Find the branch points of g(z) = log(z(z+1)/(z-1)) and defining a branch of g as the principle branch of the logarithm find the location of the branch cuts.

**2. Homework Equations**

**3. The Attempt at a Solution**

Since [tex] g(z) = log(z) + log(z+1) - log(z-1) [/tex] the branch points are 0, 1, -1 and infinity.

To find the branch cuts we need to find where the argument is [tex] arg(z) \in (-\pi,\pi] [/tex]

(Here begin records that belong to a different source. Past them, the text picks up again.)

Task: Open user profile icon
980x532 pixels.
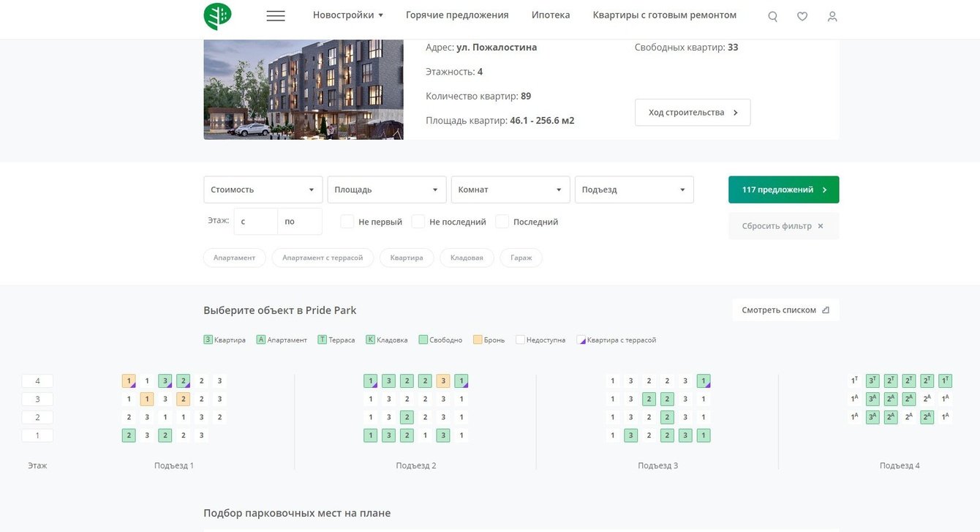Action: 832,16
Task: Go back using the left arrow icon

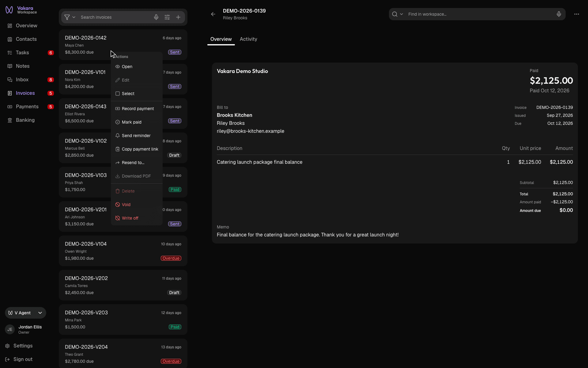Action: point(213,14)
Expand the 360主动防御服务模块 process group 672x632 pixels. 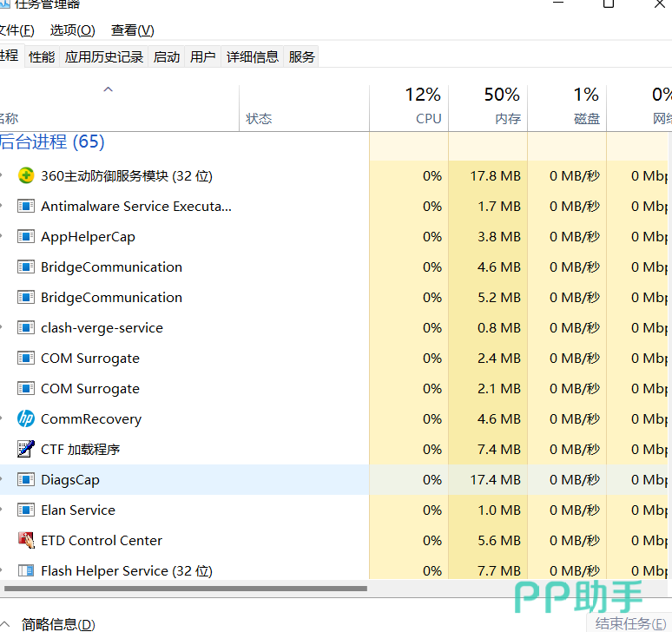(x=1, y=175)

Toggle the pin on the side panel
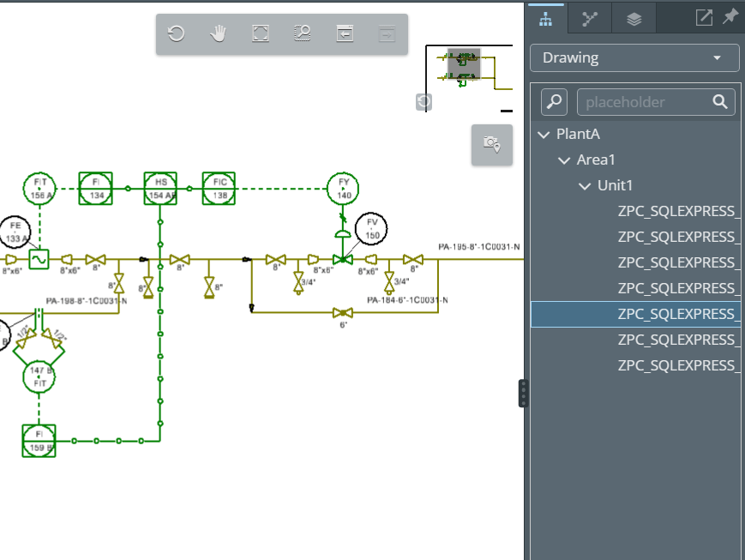coord(730,18)
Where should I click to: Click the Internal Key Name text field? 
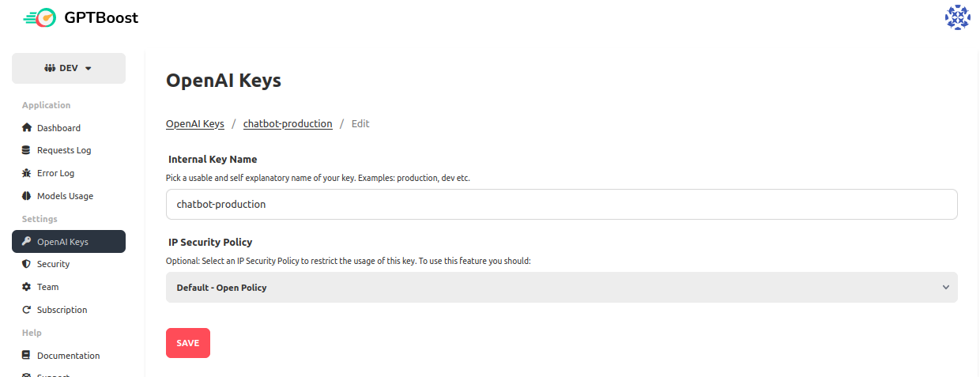click(561, 204)
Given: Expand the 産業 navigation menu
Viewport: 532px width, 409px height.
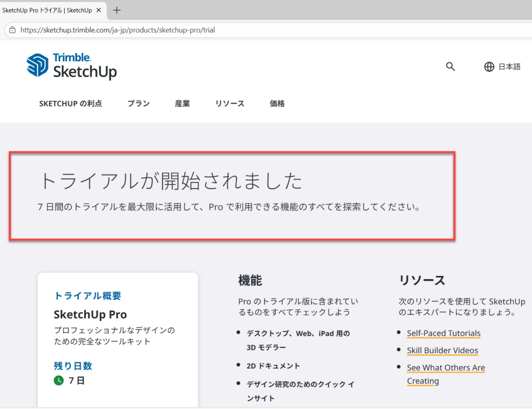Looking at the screenshot, I should [x=182, y=103].
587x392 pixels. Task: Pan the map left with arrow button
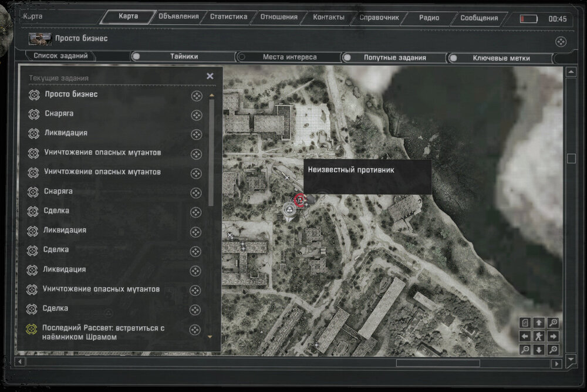click(525, 336)
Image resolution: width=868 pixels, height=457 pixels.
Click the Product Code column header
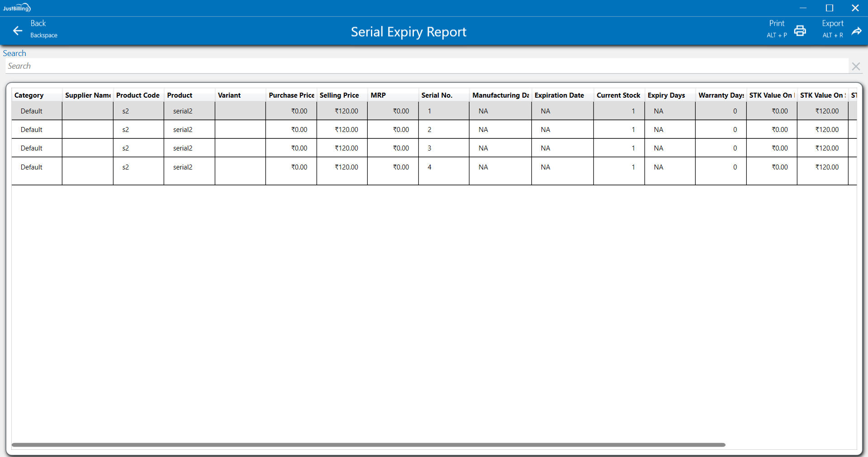(138, 95)
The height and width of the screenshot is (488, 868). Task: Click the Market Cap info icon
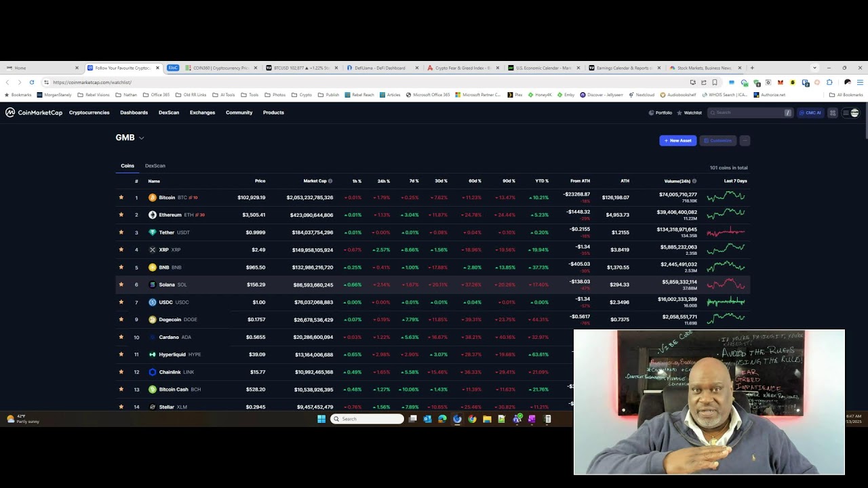(x=330, y=181)
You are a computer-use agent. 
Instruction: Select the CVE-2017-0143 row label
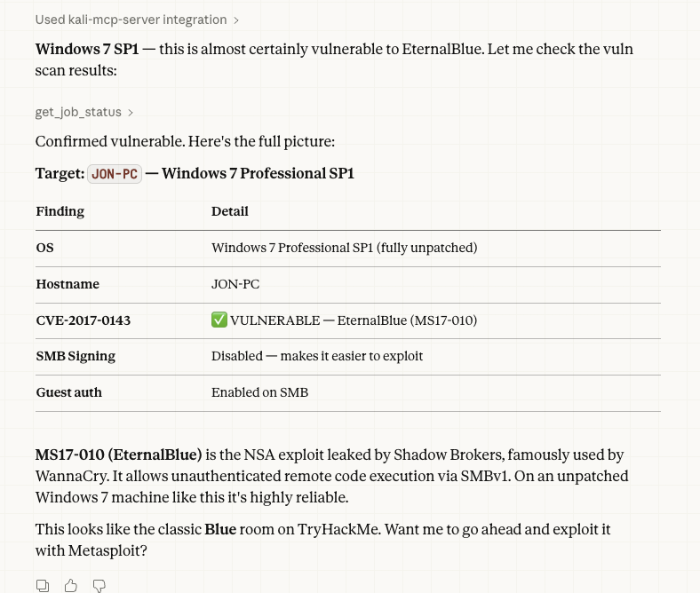pyautogui.click(x=84, y=320)
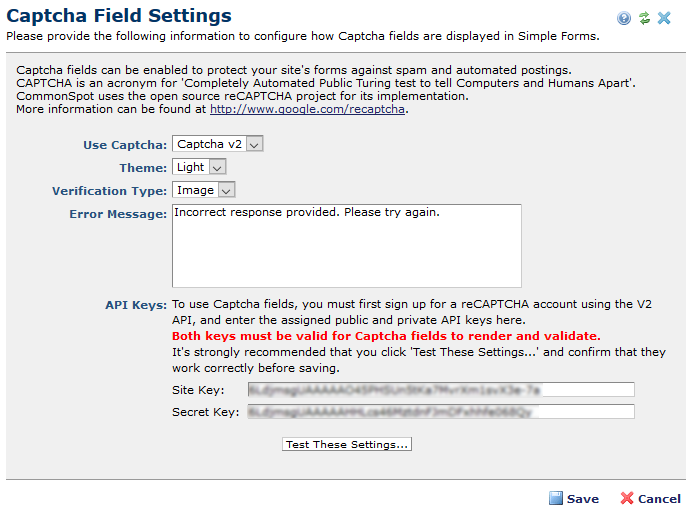688x517 pixels.
Task: Click inside the Error Message text area
Action: pos(346,245)
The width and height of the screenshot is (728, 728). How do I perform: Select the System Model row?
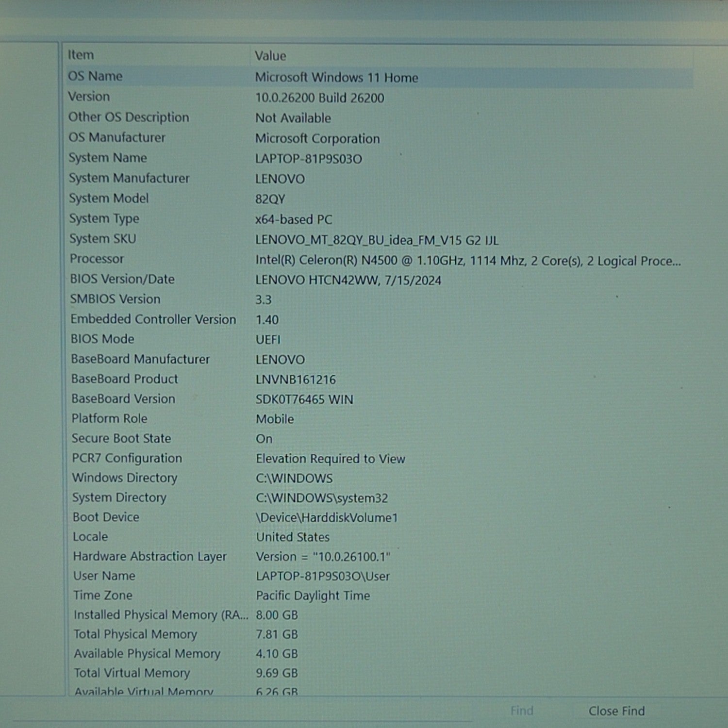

putting each branch point into polar coordinates gives:

[tex] z1 = r_1e^{i\theta_1} [/tex]

[tex] z2 = r_2e^{i\theta_2} -1 [/tex]

[tex] z3 = r_3e^{i\theta_3} +1[/tex]

[tex] z = ln(\left|{\dfrac{r_1 r_2}{r_3}}\right|) +i(\theta_1 + \theta_2- \theta_3) [/tex]

let [tex] c = ln(\left|{\dfrac{r_1 r_2}{r_3}}\right|) [/tex] and then:

[tex] (-\infty, -1) \Rightarrow g(z) = c + \pi i [/tex]

[tex] (-1, 0) \Rightarrow g(z) = c + 2\pi i [/tex]

[tex] (0, 1) \Rightarrow g(z) = c + \pi i [/tex]

[tex] (1, \infty) \Rightarrow g(z) = c [/tex]

So this gives [tex] (0, 1) [/tex] as the point where the branch cut isn't defined, but the solution I was given says that [tex] (1, \infty) [/tex] is also not defined, so I'm not sure where I'm going wrong.